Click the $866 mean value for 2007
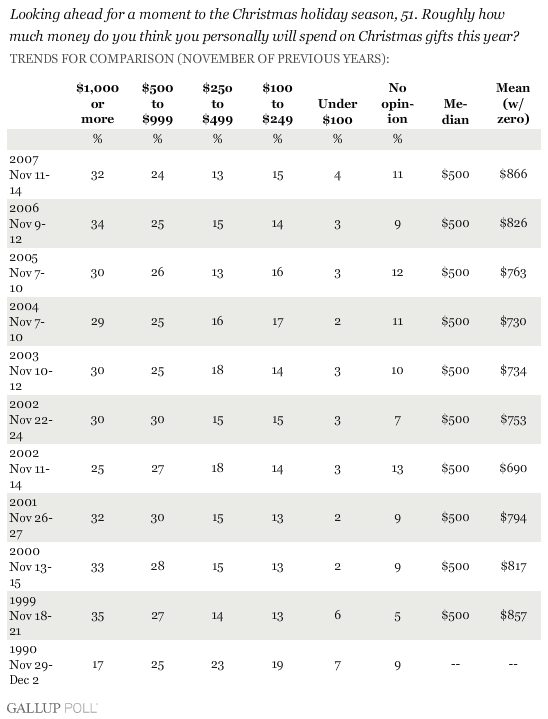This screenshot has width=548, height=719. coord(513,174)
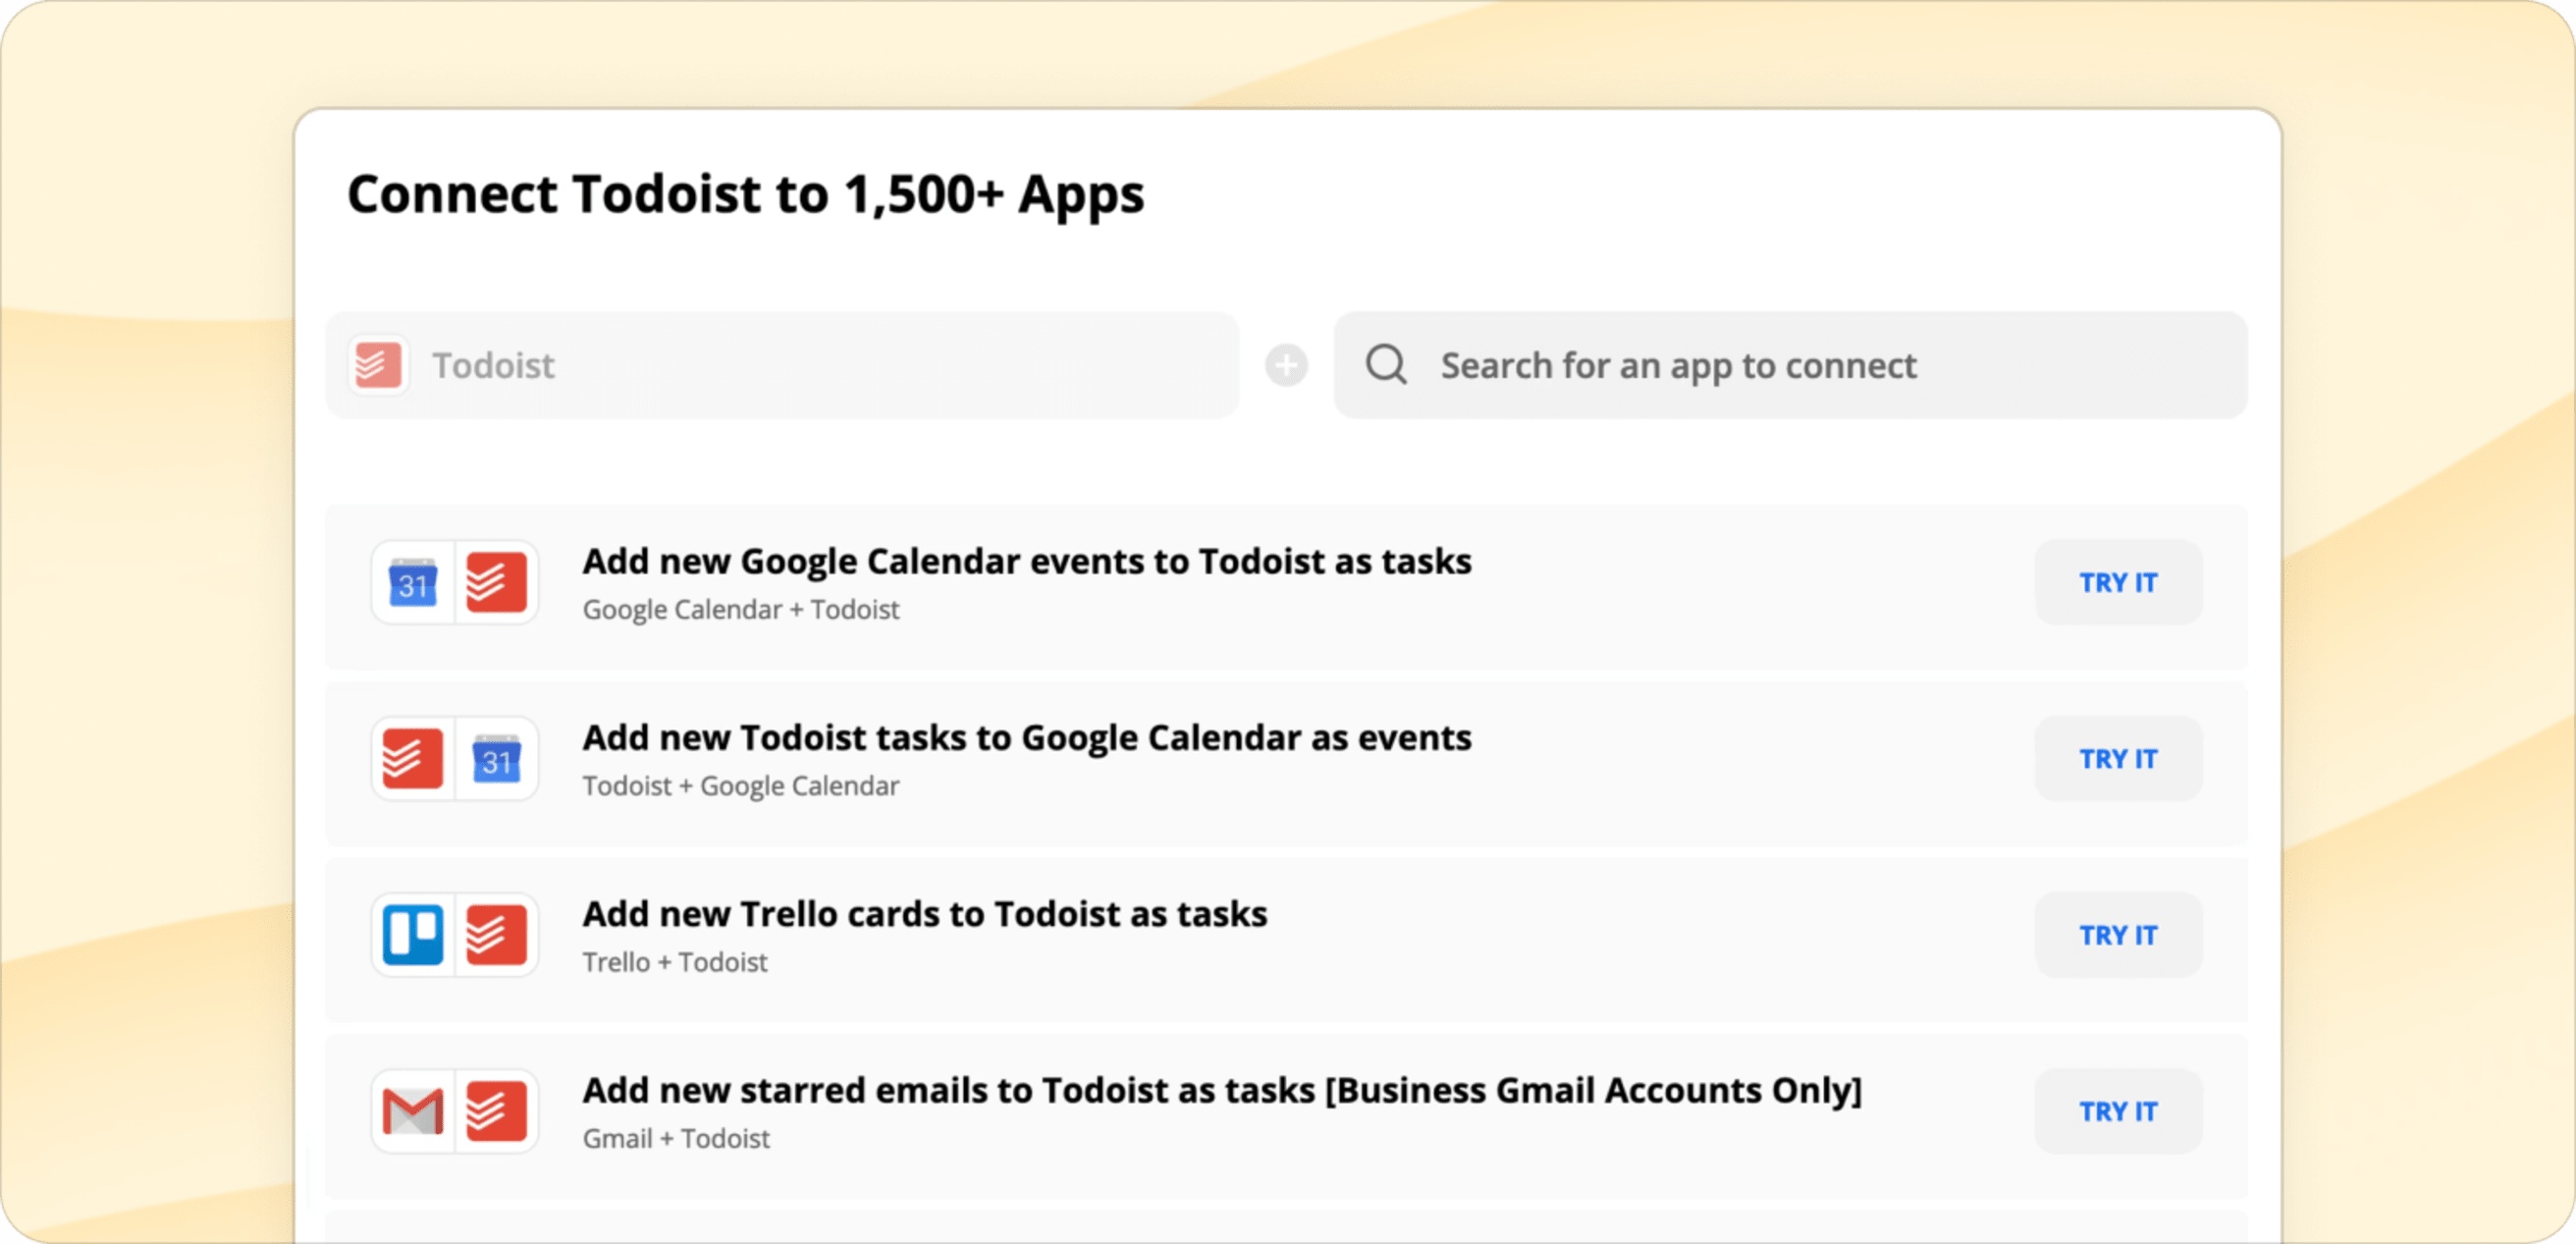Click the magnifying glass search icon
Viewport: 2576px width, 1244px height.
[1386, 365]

================

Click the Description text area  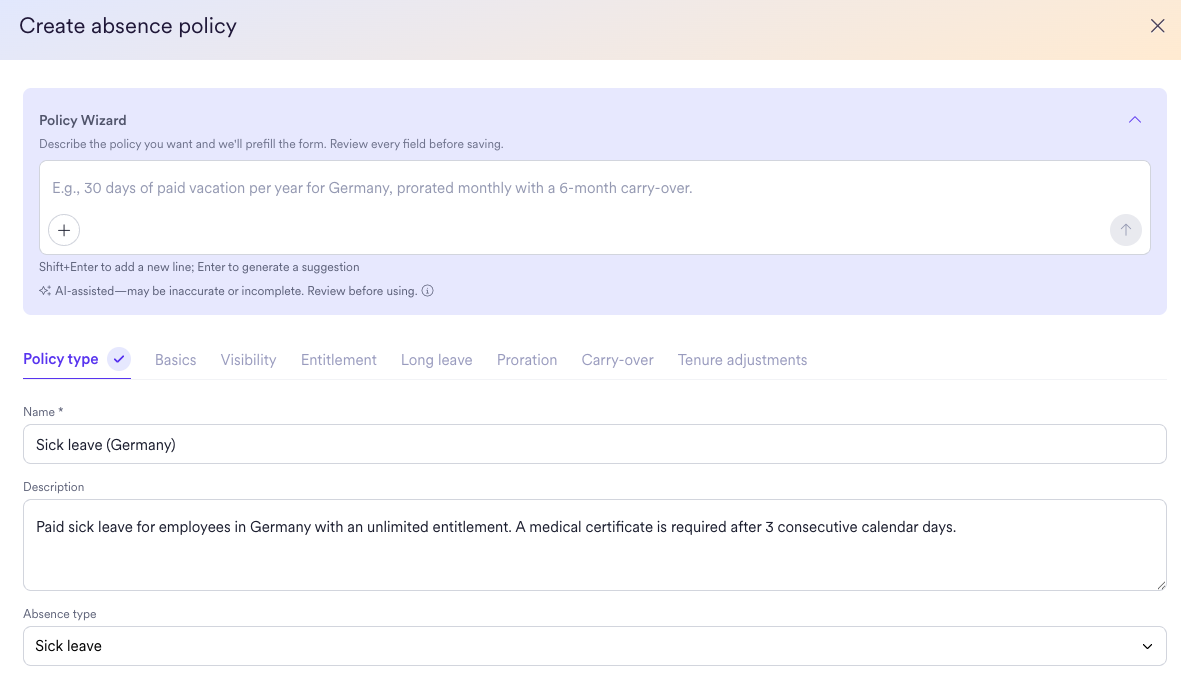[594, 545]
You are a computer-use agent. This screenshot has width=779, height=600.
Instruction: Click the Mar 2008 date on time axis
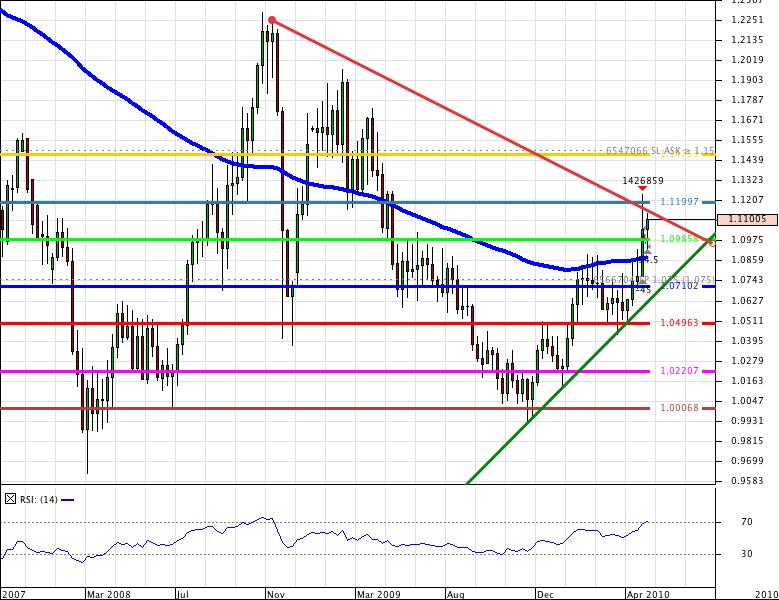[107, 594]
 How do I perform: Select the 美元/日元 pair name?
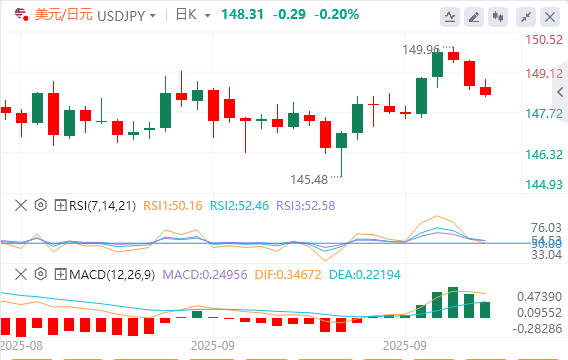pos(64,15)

================

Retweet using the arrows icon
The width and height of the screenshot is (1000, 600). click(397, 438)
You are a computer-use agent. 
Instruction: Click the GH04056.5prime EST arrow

================

Render the records starting at the line that contains "Retweet using the arrows icon" and ending at the line that contains "Instruction: Click the GH04056.5prime" as a Markdown table with the columns Row and Line, leaving out blank lines.

| Row | Line |
|---|---|
| 1 | Retweet using the arrows icon |
| 2 | The width and height of the screenshot is (1000, 600). click(397, 438) |
| 3 | You are a computer-use agent.  |
| 4 | Instruction: Click the GH04056.5prime EST arrow |